Global Stability and Hopf Bifurcation of a Predator-Prey Model with Time Delay and Stage Structure

1School of Mathematics and Statistics, Hebei University of Economics & Business, Shijiazhuang 050061, China
2Department of Basic Courses, Shijiazhuang Mechanical Engineering College, Shijiazhuang 050003, China

Received 10 June 2013; Accepted 6 January 2014; Published 25 February 2014

Academic Editor: Keshlan S. Govinder

Copyright © 2014 Lingshu Wang and Guanghui Feng. This is an open access article distributed under the Creative Commons Attribution License, which permits unrestricted use, distribution, and reproduction in any medium, provided the original work is properly cited.


A delayed predator-prey system with Holling type II functional response and stage structure for both the predator and the prey is investigated.
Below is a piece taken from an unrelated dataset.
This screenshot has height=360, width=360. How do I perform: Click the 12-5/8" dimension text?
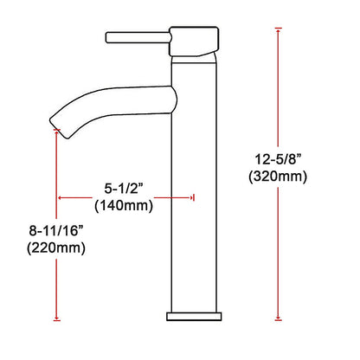coord(278,159)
By analyzing the corresponding characteristic equations, the local stability of each of the feasible equilibria of the system is addressed and the existence of a Hopf bifurcation at the coexistence equilibrium is established. By means of persistence theory on infinite dimensional systems, it is proved that the system is permanent. By using Lyapunov functions and the LaSalle invariant principle, the global stability of each of the feasible equilibria of the model is discussed. Numerical simulations are carried out to illustrate the main theoretical results.